• [INSTRUCTIONS TO FOLLOW]
Using the material that follows, output exactly the lines from the one containing "You are a GUI" through the one containing "You are a computer-use", with both ends kept.

• [RECORDS FOR PROCESSING]
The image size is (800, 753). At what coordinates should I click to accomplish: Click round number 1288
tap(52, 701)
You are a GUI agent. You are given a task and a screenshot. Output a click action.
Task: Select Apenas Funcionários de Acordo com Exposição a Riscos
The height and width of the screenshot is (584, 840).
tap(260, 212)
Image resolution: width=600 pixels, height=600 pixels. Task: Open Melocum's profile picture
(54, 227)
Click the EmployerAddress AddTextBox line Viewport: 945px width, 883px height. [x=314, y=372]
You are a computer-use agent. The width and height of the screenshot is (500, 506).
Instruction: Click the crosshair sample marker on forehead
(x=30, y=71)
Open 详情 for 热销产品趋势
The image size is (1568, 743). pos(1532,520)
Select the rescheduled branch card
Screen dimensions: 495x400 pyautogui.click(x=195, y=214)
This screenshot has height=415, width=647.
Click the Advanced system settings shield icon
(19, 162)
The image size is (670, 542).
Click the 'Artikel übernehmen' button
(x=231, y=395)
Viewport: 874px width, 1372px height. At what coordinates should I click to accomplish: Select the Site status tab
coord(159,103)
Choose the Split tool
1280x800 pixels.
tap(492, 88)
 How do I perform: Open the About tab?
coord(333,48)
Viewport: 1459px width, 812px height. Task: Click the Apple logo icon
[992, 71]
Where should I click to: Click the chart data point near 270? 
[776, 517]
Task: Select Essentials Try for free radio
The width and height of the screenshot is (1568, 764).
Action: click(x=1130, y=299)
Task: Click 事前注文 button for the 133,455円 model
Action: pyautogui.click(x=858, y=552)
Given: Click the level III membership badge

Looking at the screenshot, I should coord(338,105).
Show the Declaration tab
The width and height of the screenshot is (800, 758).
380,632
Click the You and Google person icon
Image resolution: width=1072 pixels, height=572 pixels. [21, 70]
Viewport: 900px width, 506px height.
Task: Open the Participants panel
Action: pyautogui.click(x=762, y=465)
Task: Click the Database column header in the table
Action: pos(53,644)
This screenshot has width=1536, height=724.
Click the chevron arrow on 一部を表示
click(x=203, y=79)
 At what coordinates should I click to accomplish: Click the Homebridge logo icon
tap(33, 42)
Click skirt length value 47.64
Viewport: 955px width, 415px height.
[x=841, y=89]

• [EXERCISE RESPONSE]
You are a GUI agent. You are given a task and a screenshot. Output a click action.
Task: Select Apenas Funcionários de Acordo com Exposição a Riscos
The height and width of the screenshot is (584, 840).
tap(260, 212)
Image resolution: width=600 pixels, height=600 pixels. Task: Open Melocum's profile picture
(54, 227)
Click the EmployerAddress AddTextBox line Viewport: 945px width, 883px height. [x=314, y=372]
You are a computer-use agent. The width and height of the screenshot is (500, 506).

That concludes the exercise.